His first adventure taught him a precious business lesson. He was working in international accounting, lending money to ships, when Greek shipping heiress Christina Onassis called frantically and asked Bewkes to move $24 million in gold from Athens to New York. It was a height of Cold War tension and she was sure the Soviets were poised to invade.

As Bewkes recalls, he panicked. It was lunchtime and his bosses were gone. He went in search of advice and happened upon a back office where the "overlooked, overworked, and underpaid" clerical staff worked. There he got advice from a savior.
"Jeff, you don't ship gold," she said. "You sell it in Athens and buy it in New York."

Twenty seconds later, it was done. She had saved him from his first client disaster and given him his first leadership lesson: Business leaders—CEOs especially—need help from everyone around them. A leader's success depends on getting honest answers, Bewkes said.

And that depends on whether you want to hear an honest answer. "Everyone always knows what is true and sincere. They can smell it," Bewkes said. If a CEO is going to shoot the messenger, employees sense it and change their answers accordingly, he said.

Bewkes made another seemingly strange career move in 1979 when he left Citibank for a $20,000-a-year job at HBO, then a fledgling cable company with 200 employees.

"HB what?" Bewkes' boss said when he heard.

But Bewkes was drawn to a company determined to revolutionize television.

At the time, HBO was trying to figure out a way to get viewers to pay for programming while the networks were giving away quality shows for free. The concept defied logic and invited failure, and in that sense it liberated HBO employees to get creative about staving off collapse. Its leaders created a culture of debate in which dissention was actively courted to come up with the best path through an uncharted industry.

HBO grew steadily by playing movies and encouraging cable companies to deliver big audiences, offering a 25 percent discount when a cable company's HBO customer base reached a given size. Back then it was gospel that HBO should never make its own TV series. Networks had 100 times more money to spend on original content, and six of seven new shows failed. HBO could afford to make three new shows.

This way of thinking carried HBO for more than a decade, but when Bewkes took over as CEO in 1995, he and his colleagues "could see that movies were going nowhere," Bewkes said. HBO would have to go into programming. The Sopranos, now in its sixth season, was HBO's first big gamble. Then came Sex and the City, another mega-hit.

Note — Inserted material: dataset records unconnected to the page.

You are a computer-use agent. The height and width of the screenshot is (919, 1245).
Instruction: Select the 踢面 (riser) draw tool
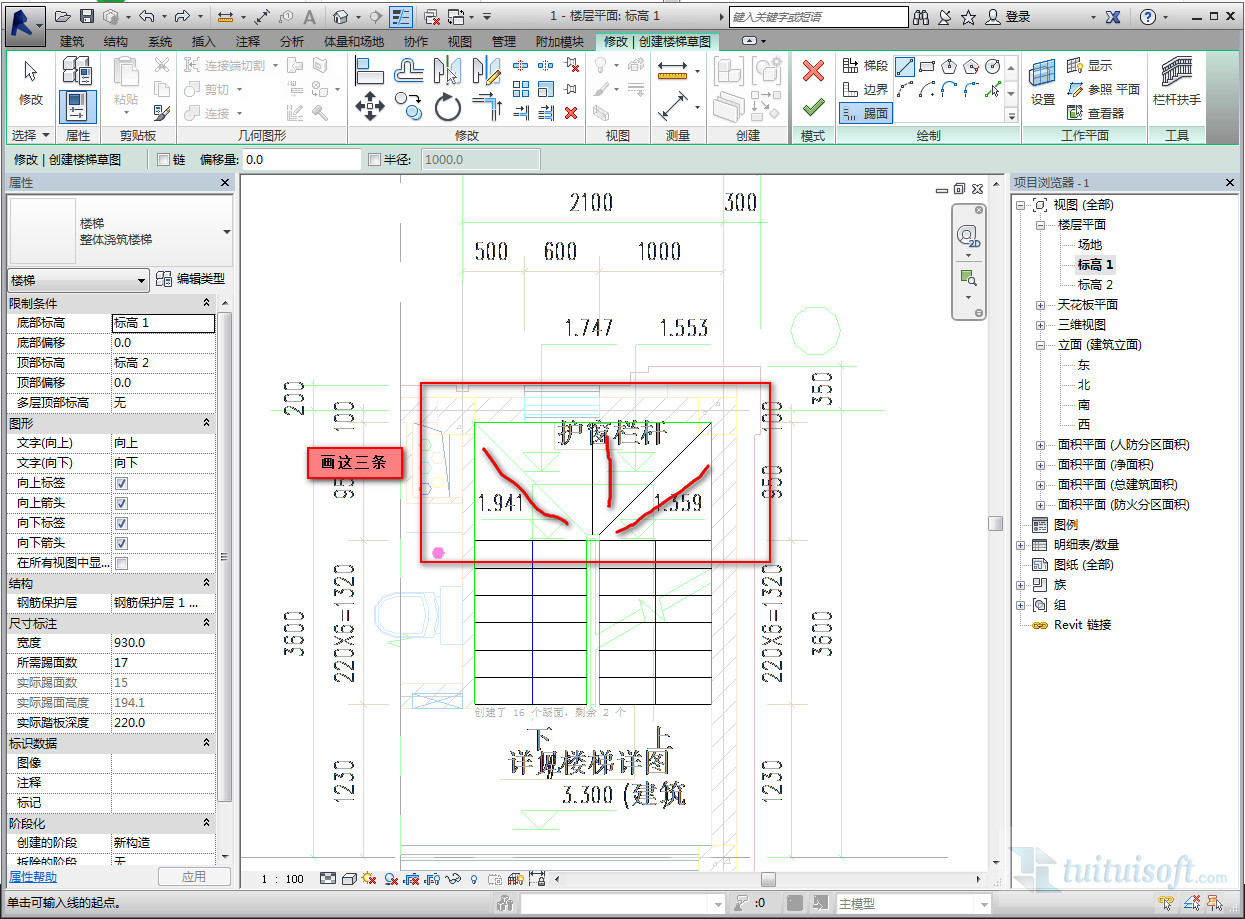tap(865, 113)
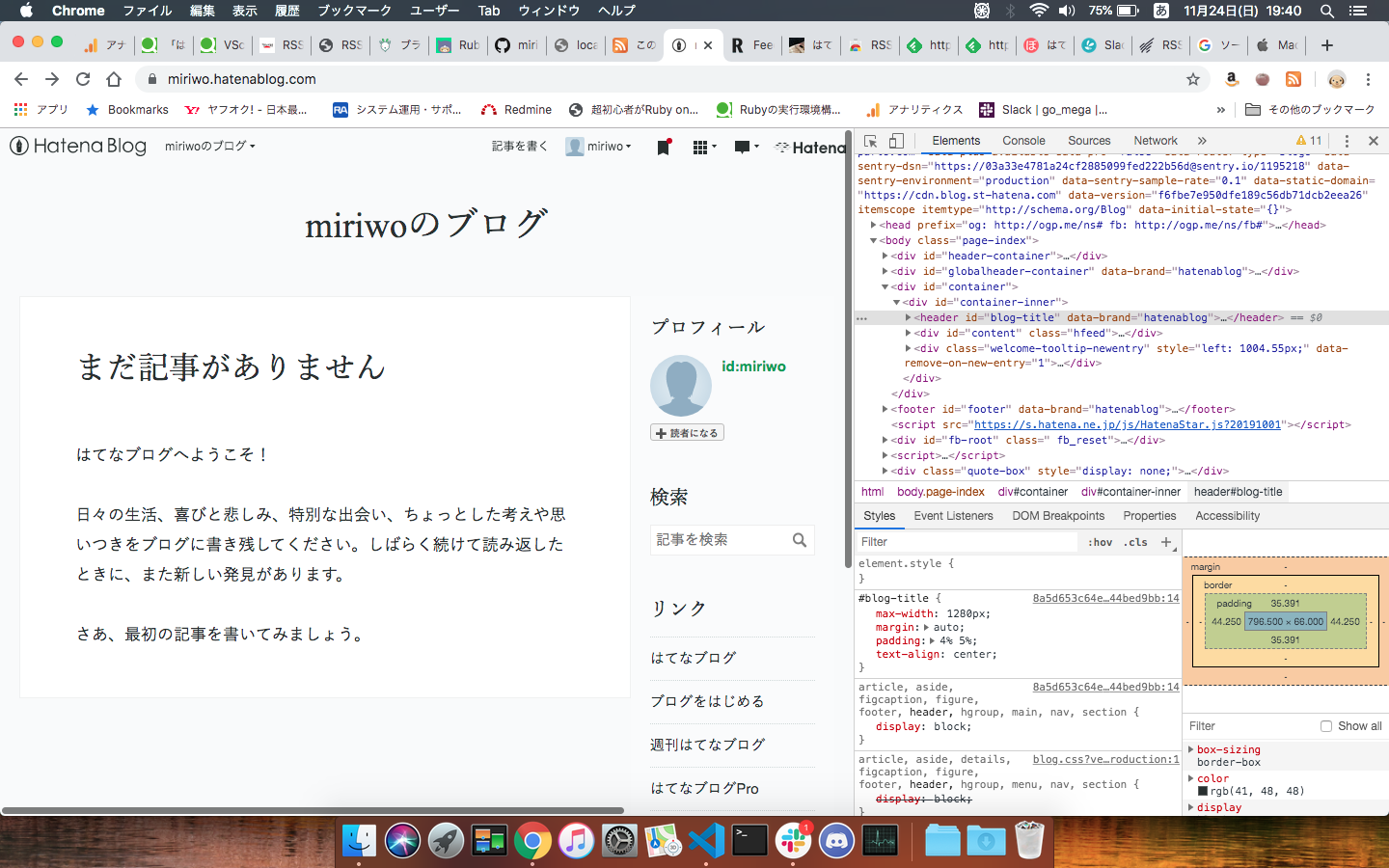This screenshot has height=868, width=1389.
Task: Click the 読者になる button
Action: (x=687, y=432)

Bewkes' history of long-term thinking came in handy when AOL purchased Time Warner, HBO's parent company, in 2000. At the time, AOL was a $160 billion company with a massive subscriber base. What no one foresaw—not the analysts nor the executives at Time Warner—was the impending internet bust. Households started moving to broadband and the value of AOL plummeted. It was selling for $15 to $25 per month what other companies were giving away.

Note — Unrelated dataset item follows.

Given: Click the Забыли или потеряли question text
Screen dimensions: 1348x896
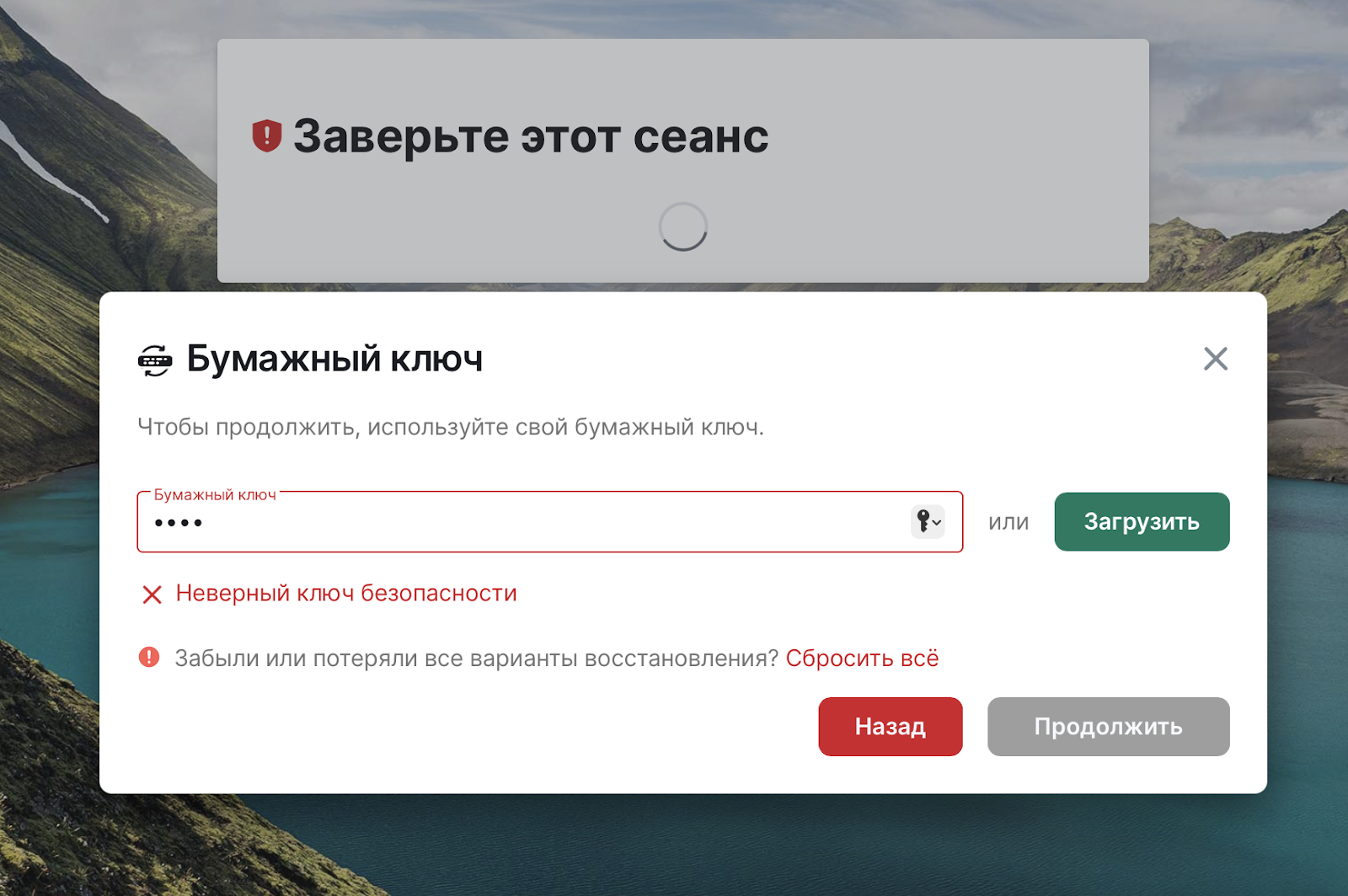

Last year, AOL began offering its content for free, and it has been a "huge success," with ad revenue up by more than 40 percent, Bewkes said. AOL went through painful cuts and reorganizations, but now its employees have something they "can focus on and believe in and really take a long-run view of," Bewkes said.

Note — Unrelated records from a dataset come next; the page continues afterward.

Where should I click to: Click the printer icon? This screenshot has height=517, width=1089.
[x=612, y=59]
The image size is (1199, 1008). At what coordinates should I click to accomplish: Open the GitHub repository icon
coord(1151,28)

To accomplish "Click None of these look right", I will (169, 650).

His long-run view of the television world is one in which viewers choose what they watch and when they watch it, either on demand or on the internet. He doesn't see that as a threat to companies like Time Warner.

"Brands matter," he said, citing HBO, CBS, and TNT as examples.

Most content on television and the internet is supported by advertising, and he believes that will continue in an on-demand setup. Brands might tweak their delivery, but customers will still use them to help sort through the content they want to watch, he said.